Tras la marcha de Elbryan, Shamus permaneció fuera un buen rato, analizando con sumo cuidado lo que le había dicho el guardabosque y lo que implicaba. Le había inquietado no poco ver al fugitivo Bradwarden, y también enterarse de que el Pájaro de la Noche se había propuesto acompañar a los seis hombres que recientemente se habían unido a los pobladores. Bastantes pistas le habían indicado a Shamus que se trataba de hombres que eran, o habían sido, monjes abellicanos; entre ellas, el tratamiento de «hermano» que uno de ellos había dado en voz baja a otro miembro del grupo y que se había apresurado enseguida a corregir.

¿Se habría imaginado el Pájaro de la Noche que Shamus era un agente de De’Unnero?

Mientras consideraba tal posibilidad y llegaba a la conclusión de que era infundada, Shamus oyó que se acercaba el menos corpulento de aquellos seis hombres.

Roger caminaba aprisa y saludó al capitán con una simple inclinación de cabeza.

—El Pájaro de la Noche me ha contado que acompañará a tu grupo al norte —le dijo Shamus, logrando que se detuviera en seco.

Roger giró sobre sus talones y miró al capitán; estaba sorprendido, pero no recelaba nada, pues, a su juicio, los soldados del barón y, por consiguiente, los Hombres del Rey estaban en contra de la Iglesia.

—Sí —respondió Roger—. Los seis nos alegramos mucho de que nos acompañe.

—Un valioso aliado para tan peligroso viaje —comentó Shamus.

—Probablemente, la primera parte será la más peligrosa —afirmó Roger—; si los rumores sobre el alcance de la catástrofe de la montaña de Aida resultan ciertos, es muy dudoso que algún monstruo haya vuelto a aquel devastado lugar.

Shamus disimuló muy bien su sorpresa. ¡Así que iban a Barbacan!

—Con todo, no lo entiendo —dijo—. ¿Por qué os arriesgáis a ir a un lugar tan desamparado como ese?

Entonces, Roger se puso en guardia.
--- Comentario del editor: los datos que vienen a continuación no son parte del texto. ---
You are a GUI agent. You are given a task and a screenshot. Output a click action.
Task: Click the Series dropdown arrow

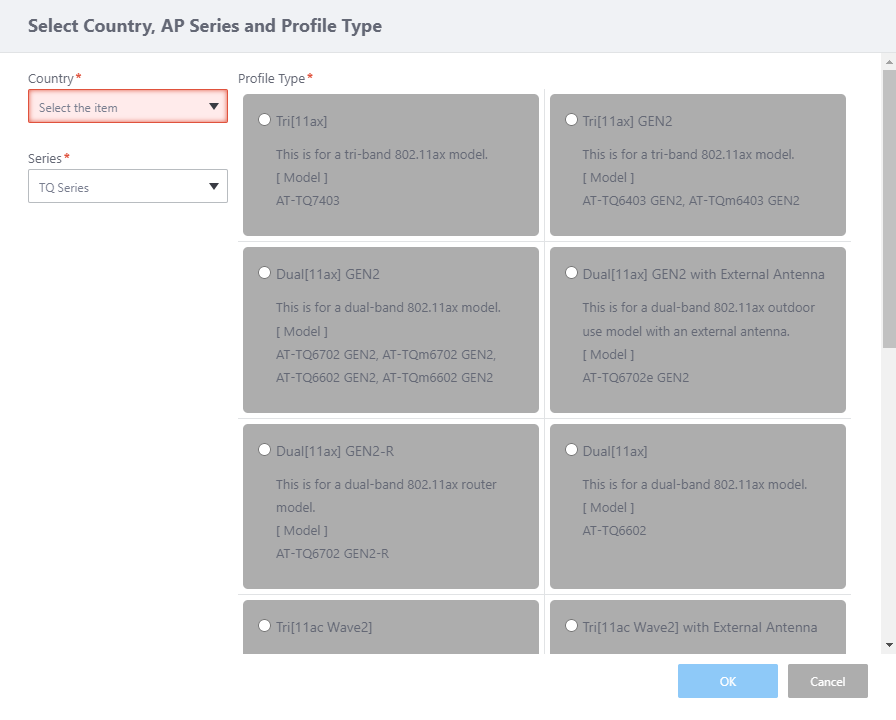click(x=213, y=187)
No desconfiaba del capitán, pero comprendió que los monjes necesitaban la máxima confidencialidad y temió que había dicho demasiado, aunque supuso que Elbryan ya le había hablado a Shamus del destino del viaje.

—Realmente, no sabría explicar la causa —repuso Roger—; hay muchos lugares en el mundo que no he visto y que deseo ver. Algunos simplemente me atraen más que otros —añadió.

Confiando en que había disimulado aceptablemente, Roger bostezó de forma ostensible y explicó que se le había hecho tarde y que tenía que acostarse.

Poco después, Shamus Kilronney entregaba un pergamino enrollado al jinete de mayor confianza y le ordenaba que cabalgara hacia el sur, desafiando las inclemencias del tiempo y los caminos bloqueados por la nieve, y que al llegar a Palmaris entregara aquel rollo al obispo De’Unnero. Shamus creía estar cumpliendo simplemente con su deber como oficial que había jurado lealtad al rey —y así se lo repitió numerosas veces—, pero se sentía inquieto por haber traicionado al Pájaro de la Noche, aun en el caso de que se tratara de un conocido delincuente.